__How to complete this task__
Which lines of the records contain "screenshot"? Collect every one of them.

[Source data — start]

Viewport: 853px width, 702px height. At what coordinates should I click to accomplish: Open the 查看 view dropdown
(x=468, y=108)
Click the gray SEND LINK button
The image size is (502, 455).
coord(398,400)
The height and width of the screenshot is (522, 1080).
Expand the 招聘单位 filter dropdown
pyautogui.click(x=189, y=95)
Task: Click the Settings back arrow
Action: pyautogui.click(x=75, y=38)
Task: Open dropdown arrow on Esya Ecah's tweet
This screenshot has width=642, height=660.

[Source data — finish]
[Source data — start]

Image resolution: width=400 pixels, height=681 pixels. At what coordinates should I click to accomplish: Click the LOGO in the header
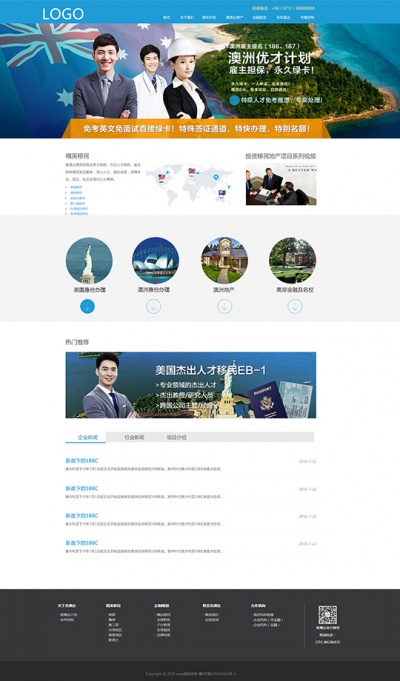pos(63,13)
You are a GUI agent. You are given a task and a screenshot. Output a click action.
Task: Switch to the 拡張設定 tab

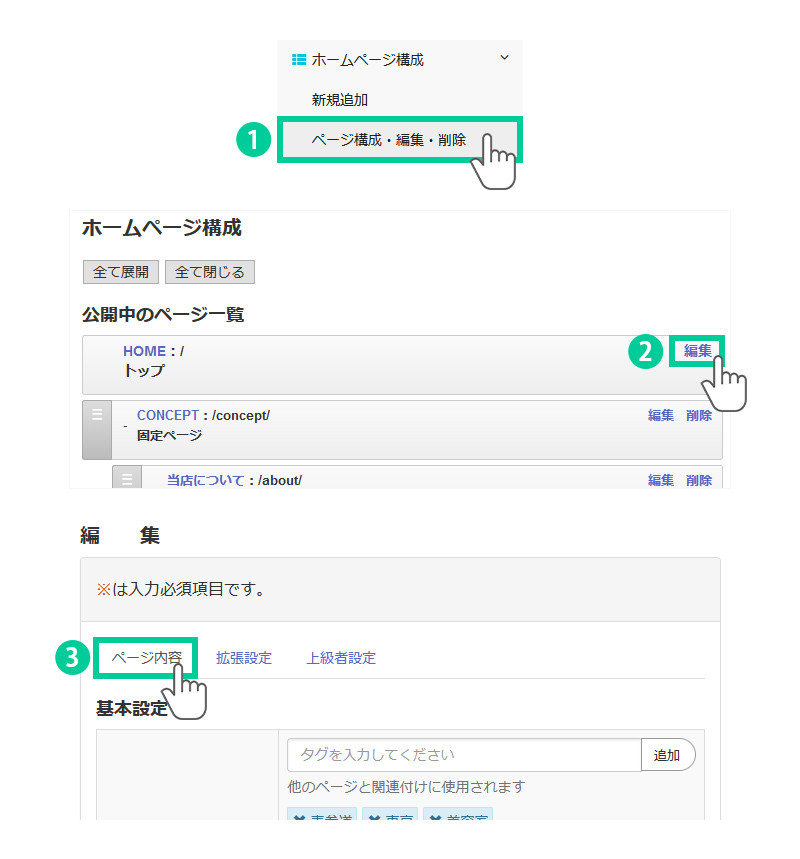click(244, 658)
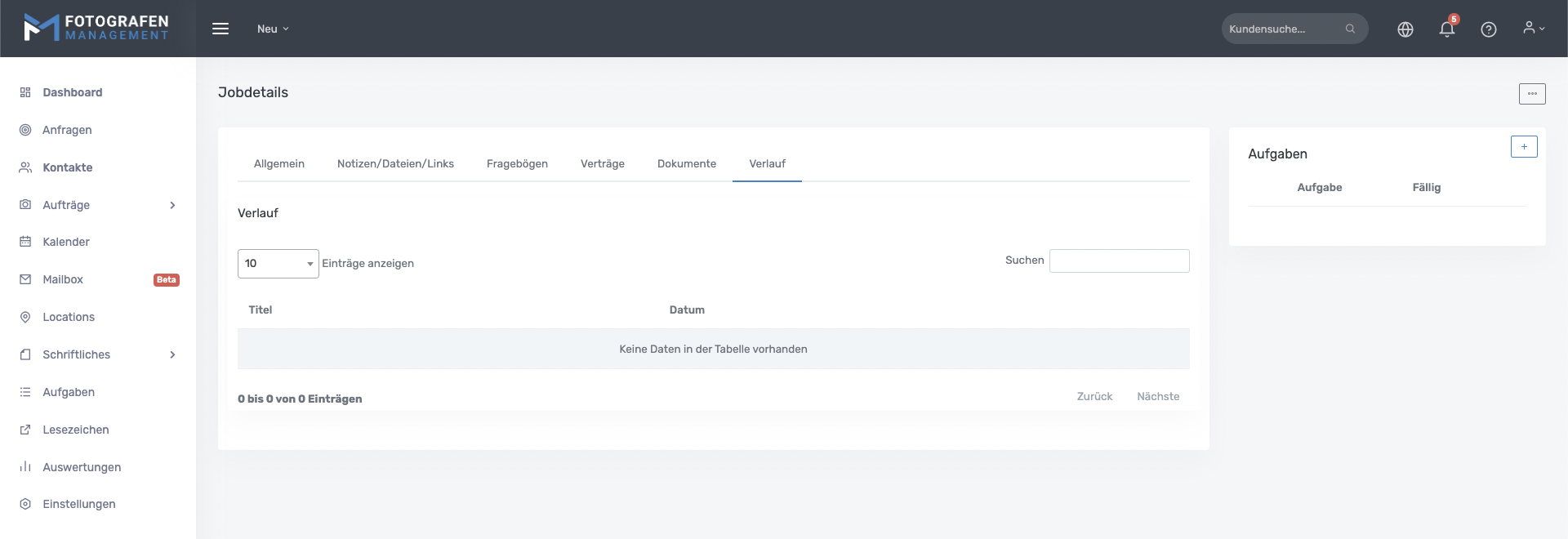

[Source data — finish]
[Source data — start]

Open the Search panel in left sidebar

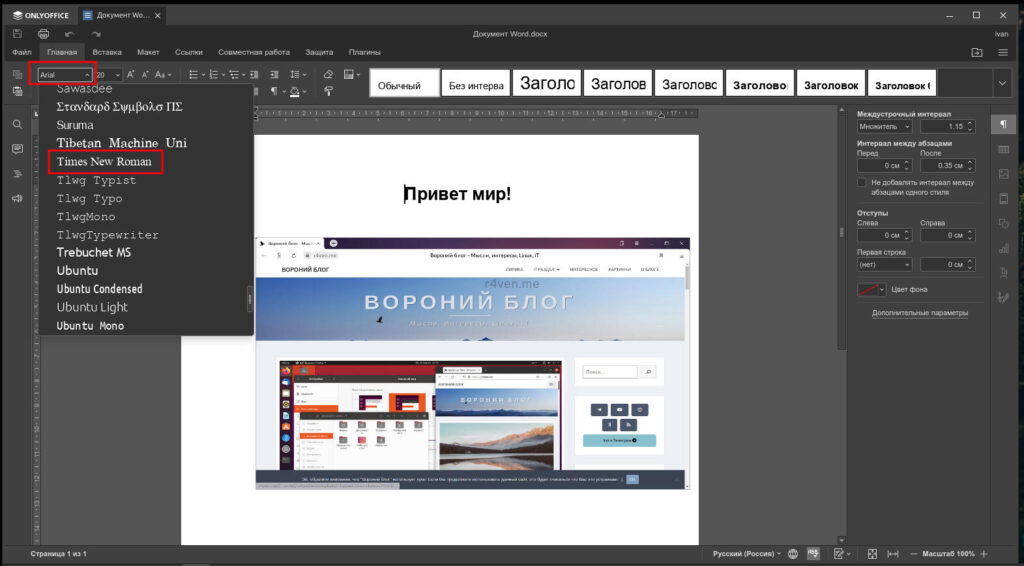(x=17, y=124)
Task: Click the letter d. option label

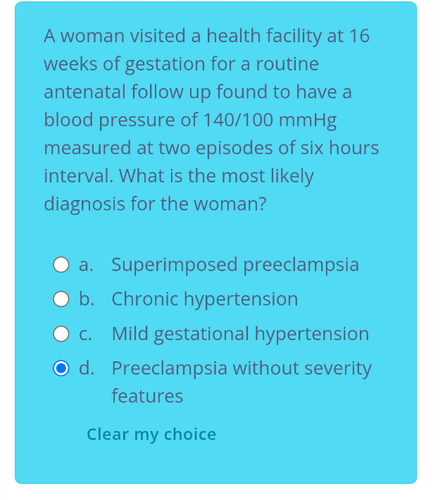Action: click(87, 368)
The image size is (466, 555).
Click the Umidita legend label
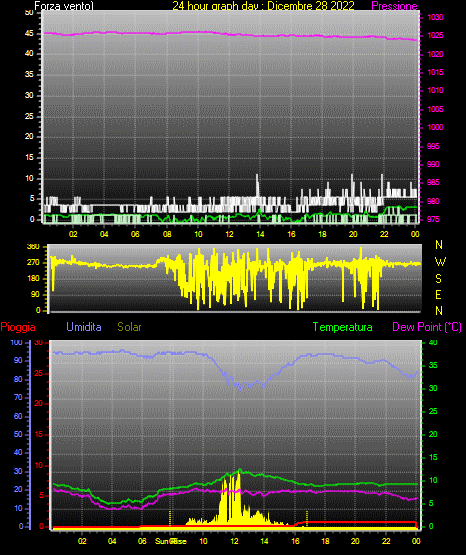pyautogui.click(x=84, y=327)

[Source data — finish]

__Exercise response__
The height and width of the screenshot is (522, 1080).
This screenshot has width=642, height=660.
You are a GUI agent. You are given a task and a screenshot. Output a click action.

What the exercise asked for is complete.